# Conditinal probability theorem

• Feb 21st 2011, 12:04 PM
Jame
Conditinal probability theorem
I have to either prove or disprove the following:

If $\displaystyle P(A) \leq P(B)$, then $\displaystyle P(A|C) \leq P(B|C)$ (Assuming $\displaystyle P(C) \geq 0$)

After trying to prove this generally a million times and failing, I decided to find a counter example, I'm not sure if this works though.
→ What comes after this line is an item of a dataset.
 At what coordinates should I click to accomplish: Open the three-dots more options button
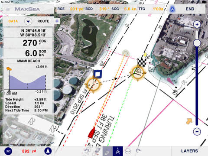tap(128, 151)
All the following events have to do with rolling one fair dice.
A is getting a "2"
B is getting an odd number
C is getting an even number

Now $\displaystyle P(A) \leq P(B)$

i.e. $\displaystyle \frac{1}{6} \leq \frac{3}{6}$

but I believe that $\displaystyle P(B|C) = 0$

i.e $\displaystyle P( B \cap C) = 0$

and $\displaystyle P(A|C) = \frac{1/6}{3/6} = \frac{1}{3}$ (i.e $\displaystyle P(A \cap C) = \frac{1}{6}$

So this contradicts the hypothesis, but I am not sure if I calculated the probabilities of $\displaystyle P(A \cap C)$ and $\displaystyle P(B \cap C)$ right.

• Feb 21st 2011, 12:14 PM
Plato
Quote:

Originally Posted by Jame
I have to either prove or disprove the following:
If $\displaystyle P(A) \leq P(B)$, then $\displaystyle P(A|C) \leq P(B|C)$ (Assuming $\displaystyle P(C) \geq 0$)
All the following events have to do with rolling one fair dice.
A is getting a "2"
B is getting an odd number
C is getting an even number

Now $\displaystyle P(A) \leq P(B)$
i.e. $\displaystyle \frac{1}{6} \leq \frac{3}{6}$
but I believe that $\displaystyle P(B|C) = 0$

i.e $\displaystyle P( B \cap C) = 0$

and $\displaystyle P(A|C) = \frac{1/6}{3/6} = \frac{1}{3}$ (i.e $\displaystyle P(A \cap C) = \frac{1}{6}$

So this contradicts the hypothesis, but I am not sure if I calculated the probabilities of $\displaystyle P(A \cap C)$ and $\displaystyle P(B \cap C)$ right.

That is correct.
• Feb 21st 2011, 12:35 PM
Jame
Woot excellent. Thank you for your help!